- Lofgreen Location in Utah
- Coordinates: 40°01′27″N 112°18′38″W﻿ / ﻿40.02417°N 112.31056°W
- Country: United States
- State: Utah
- County: Tooele
- Named after: Herman Lofgren
- Elevation: 5,794 ft (1,766 m)
- GNIS feature ID: 1442837

= Lofgreen, Utah =

Unincorporated community in the state of Utah, United States

Lofgreen is an unincorporated community in Tooele County, Utah, United States.

==History==
Lofgreen was settled in 1898, named for its first settler and inhabitant, Herman Lofgren. Lofgreen was settled alongside the Union Pacific Railroad track heading south from Lake Point. Early residents built a small schoolhouse. Many residents worked as section hands for the railroad. The discovery of creosote led Lofgreen's population to plummet, as the new discovery greatly reduced the demand for section hands.
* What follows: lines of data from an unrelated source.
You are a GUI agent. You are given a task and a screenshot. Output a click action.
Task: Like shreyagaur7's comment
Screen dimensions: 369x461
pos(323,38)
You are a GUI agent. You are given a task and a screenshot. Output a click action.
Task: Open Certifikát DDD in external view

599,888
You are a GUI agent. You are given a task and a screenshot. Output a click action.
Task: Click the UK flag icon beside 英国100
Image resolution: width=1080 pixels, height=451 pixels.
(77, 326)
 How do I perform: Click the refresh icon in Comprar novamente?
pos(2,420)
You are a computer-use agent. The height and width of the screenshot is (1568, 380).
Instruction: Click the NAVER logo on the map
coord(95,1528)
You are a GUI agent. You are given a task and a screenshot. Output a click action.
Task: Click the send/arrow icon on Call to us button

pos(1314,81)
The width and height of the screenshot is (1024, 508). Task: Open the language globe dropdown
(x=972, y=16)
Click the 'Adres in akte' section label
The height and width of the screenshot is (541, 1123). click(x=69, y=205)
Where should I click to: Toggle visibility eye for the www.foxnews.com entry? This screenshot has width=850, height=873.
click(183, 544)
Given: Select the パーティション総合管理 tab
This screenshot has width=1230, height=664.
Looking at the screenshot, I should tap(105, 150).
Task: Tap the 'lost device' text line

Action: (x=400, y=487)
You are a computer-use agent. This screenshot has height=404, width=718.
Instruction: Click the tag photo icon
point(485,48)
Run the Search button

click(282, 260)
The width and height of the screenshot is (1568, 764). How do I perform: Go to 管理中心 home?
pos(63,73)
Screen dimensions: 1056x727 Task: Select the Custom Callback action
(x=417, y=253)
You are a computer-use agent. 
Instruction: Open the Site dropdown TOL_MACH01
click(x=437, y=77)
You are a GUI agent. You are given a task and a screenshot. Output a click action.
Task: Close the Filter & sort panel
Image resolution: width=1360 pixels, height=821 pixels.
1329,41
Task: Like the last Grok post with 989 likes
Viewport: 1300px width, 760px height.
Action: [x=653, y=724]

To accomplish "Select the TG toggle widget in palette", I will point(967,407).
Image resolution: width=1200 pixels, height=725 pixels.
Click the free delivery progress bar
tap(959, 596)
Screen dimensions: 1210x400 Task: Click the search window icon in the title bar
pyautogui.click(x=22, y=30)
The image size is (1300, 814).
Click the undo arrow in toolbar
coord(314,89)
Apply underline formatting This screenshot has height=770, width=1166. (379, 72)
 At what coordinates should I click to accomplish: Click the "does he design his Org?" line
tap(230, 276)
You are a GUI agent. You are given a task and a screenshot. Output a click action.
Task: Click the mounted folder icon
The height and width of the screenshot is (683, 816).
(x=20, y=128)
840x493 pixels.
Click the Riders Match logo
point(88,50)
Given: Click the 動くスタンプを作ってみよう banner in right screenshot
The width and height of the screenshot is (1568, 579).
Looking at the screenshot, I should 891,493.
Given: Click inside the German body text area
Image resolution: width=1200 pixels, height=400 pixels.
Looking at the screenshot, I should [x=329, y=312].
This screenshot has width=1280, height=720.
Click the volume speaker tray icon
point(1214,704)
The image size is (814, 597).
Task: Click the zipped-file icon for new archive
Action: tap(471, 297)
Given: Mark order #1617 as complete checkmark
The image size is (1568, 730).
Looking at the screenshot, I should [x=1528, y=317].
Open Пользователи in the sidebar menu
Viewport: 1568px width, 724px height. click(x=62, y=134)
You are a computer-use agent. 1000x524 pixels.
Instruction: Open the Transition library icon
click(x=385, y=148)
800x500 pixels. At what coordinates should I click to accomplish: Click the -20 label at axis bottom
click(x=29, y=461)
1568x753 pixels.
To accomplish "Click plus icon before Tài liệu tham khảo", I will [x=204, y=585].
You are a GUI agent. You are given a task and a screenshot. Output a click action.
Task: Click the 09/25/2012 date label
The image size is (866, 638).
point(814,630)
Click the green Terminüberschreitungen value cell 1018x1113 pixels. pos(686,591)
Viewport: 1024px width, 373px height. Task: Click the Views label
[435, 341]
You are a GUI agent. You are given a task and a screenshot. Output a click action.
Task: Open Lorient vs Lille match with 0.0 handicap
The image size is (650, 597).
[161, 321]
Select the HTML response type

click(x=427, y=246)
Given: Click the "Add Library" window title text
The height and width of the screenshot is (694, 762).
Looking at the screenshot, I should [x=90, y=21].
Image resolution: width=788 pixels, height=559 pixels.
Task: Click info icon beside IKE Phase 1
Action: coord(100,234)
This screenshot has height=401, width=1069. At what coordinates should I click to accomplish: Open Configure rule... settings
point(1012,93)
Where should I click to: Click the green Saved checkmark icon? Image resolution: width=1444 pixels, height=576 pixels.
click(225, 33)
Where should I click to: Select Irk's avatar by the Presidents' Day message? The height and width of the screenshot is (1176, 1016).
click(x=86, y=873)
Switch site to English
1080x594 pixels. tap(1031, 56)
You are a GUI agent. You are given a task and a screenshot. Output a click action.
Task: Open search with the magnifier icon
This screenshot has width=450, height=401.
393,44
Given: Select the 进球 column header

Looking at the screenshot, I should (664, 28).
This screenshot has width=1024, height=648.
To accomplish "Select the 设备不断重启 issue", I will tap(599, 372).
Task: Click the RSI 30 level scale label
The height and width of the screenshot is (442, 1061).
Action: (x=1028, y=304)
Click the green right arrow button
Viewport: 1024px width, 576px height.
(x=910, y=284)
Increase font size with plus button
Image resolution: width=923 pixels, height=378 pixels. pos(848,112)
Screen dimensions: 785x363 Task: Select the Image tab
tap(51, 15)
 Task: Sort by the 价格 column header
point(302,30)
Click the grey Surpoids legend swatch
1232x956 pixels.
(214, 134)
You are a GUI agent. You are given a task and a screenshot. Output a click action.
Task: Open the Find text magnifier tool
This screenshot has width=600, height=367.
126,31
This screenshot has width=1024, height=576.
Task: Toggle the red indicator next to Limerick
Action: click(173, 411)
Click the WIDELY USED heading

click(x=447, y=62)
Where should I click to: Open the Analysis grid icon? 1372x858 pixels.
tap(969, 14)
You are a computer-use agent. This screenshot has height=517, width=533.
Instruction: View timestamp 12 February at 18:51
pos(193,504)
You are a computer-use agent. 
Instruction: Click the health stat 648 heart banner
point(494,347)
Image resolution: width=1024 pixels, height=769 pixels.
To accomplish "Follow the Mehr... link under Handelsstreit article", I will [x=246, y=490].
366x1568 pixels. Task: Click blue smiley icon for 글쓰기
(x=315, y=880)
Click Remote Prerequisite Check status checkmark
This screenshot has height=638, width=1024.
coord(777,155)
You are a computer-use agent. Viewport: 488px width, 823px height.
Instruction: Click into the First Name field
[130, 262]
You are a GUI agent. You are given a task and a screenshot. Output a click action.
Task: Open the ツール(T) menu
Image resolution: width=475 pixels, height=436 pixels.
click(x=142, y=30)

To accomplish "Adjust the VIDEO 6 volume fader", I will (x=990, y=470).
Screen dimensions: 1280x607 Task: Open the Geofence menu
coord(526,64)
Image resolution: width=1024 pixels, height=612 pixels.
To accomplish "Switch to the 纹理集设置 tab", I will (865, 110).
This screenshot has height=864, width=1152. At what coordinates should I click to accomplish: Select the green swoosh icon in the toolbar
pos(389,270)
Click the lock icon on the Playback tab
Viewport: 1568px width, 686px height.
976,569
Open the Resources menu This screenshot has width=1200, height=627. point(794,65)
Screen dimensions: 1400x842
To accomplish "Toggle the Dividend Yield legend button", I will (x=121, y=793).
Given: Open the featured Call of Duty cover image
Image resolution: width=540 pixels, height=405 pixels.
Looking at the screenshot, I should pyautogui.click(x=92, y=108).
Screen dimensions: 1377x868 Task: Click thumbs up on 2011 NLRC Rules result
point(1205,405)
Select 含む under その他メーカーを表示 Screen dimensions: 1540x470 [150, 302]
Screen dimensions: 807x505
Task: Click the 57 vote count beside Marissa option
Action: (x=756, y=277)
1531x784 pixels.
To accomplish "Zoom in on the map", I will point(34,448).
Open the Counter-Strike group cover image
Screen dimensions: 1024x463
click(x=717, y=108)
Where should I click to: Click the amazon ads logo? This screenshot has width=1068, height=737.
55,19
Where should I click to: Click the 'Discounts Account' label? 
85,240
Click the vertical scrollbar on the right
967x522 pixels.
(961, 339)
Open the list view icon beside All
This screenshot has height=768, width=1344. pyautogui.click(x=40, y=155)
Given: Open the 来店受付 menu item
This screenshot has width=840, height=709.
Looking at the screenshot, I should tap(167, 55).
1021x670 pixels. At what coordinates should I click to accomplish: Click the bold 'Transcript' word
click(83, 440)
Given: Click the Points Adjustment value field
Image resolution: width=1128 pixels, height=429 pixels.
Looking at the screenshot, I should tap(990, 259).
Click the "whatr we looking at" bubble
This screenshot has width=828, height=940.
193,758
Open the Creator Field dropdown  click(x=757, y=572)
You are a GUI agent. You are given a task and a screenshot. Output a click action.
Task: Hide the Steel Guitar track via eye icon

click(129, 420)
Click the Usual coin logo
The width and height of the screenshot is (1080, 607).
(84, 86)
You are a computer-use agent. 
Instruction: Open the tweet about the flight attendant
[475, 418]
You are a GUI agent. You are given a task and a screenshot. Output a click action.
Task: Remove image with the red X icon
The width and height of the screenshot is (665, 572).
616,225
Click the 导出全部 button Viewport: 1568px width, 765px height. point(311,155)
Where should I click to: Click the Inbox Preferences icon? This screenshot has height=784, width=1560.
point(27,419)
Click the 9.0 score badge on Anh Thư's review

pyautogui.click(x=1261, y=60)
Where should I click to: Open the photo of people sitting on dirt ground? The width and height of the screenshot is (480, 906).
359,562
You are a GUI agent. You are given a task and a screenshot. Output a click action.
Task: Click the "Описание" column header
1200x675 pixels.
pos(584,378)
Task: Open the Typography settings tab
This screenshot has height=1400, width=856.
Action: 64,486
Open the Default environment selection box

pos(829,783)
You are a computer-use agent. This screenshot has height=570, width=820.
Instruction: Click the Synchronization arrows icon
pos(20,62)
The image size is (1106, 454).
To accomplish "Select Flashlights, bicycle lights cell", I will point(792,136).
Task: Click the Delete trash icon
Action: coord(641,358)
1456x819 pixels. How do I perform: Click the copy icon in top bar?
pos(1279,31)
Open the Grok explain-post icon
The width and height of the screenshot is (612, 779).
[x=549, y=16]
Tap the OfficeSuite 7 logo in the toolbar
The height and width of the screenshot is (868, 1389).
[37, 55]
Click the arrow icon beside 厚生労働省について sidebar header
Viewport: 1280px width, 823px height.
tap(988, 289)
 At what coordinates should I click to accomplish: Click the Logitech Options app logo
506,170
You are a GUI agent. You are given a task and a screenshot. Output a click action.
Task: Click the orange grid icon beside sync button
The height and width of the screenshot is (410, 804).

In July 2020, Lofgreen was the site of the murder of a horse, part of a larger statewide trend of livestock shootings.

==Geography==
Lofgreen is located 5,790 ft above sea level. The town lies within the Mountain Time Zone and uses the (435) area code. Nearby communities include Vernon, Faust, Tintic Junction, Eureka, Mammoth, and Fairfield.